Perhaps the biggest takeaway I wish this world would understand is about unity. I have seen so many posts, articles, pictures... captioned with 'We as a country have got to learn how to be together or this will never stop.' And that is exactly right. What I think that most people don't understand, though, is that many times, that isn't about racism, or a fight over religion, or issues like abortion or gun control. Unity does not begin by you standing up to say that you can get along with someone who is very different from you, but it starts with the people who are the closest to us. One person making this world a better place does not start with anything but being nice to the person next to you. It means developing friendships, learning about others, and living with people, not next to them.
You may have heard of the research project called Six Degrees of Separation. Google will be much more helpful to you if you want to look into this more, but it was basically a study done that found that you are, at no time, farther from any one person on this earth by more than six 'friend of a friend's.' Obviously there's probably no way to prove this is exactly correct, and this study was also done in 1930, so the population of the world has maybe grown and changed since then. But what is it like to consider that you might be that close to someone involved in any one of these situations, regardless of their status in it? What if your kind word, your inclusion, your willingness to be vulnerable and try something new with or for a total stranger, meant you had an effect on those around you that changed the rest of their life, and maybe the paths of the lives around them? My friend Brenna was excellent at this type of pond rippling kindness. We should all be able to do this.
A commencement speech from the University of Texas at Austin in 2014 has gone viral on YouTube (I'll attach the link below) and it begins with the simple command of making your bed each day because this is a task accomplished. Whether you choose making your bed or not, I don't think really matters here - I think that the key is diligence. Admiral William McRaven tells about his own challenges during his training in the service, one particularly rough night where his group spent the night up to their neck in cold mud - teeth chattering so loud they couldn't hear one another. He claims that one member's singing, which ultimately led to the singing of many, got them through the night, despite the voices of their superiors telling them to stop singing, or they would regret it. He says he believes that it is only the smallest acts required that will really change the world.

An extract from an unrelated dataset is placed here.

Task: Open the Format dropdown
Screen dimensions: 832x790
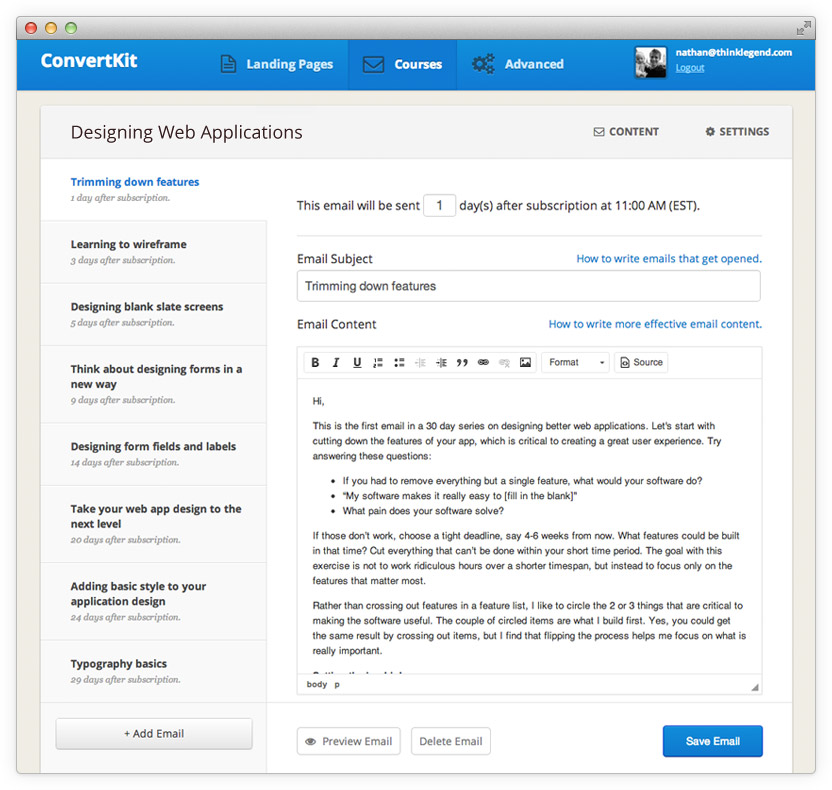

I am not saying that prayer and kind words will stop the violence in this country, because they won't. But I can't imagine that they wouldn't help. In my opinion, this battle has three parts - hope, prayer, and action. Any two without the third will not get us very far. Our country seems to come together best in the face of tragedy, so it would be really cool if we could figure out how to come together before these things happen. Even if today is the very last shooting in the entire world forever, I'm still going to spend the rest of my life wondering why humans want to kill other humans, because that very question has changed my life in so many ways. I'm always going to wonder how my actions in middle school P.E. could have changed the fate of the person who killed my friend - what could I have done differently? Even if my actions can't change the past, they may be able to change the future. One minuscule action from the several million people in this country could turn into something really great. What if we, the diverse body of this country, used the tune and song that we sang the very best to make this world just a little better?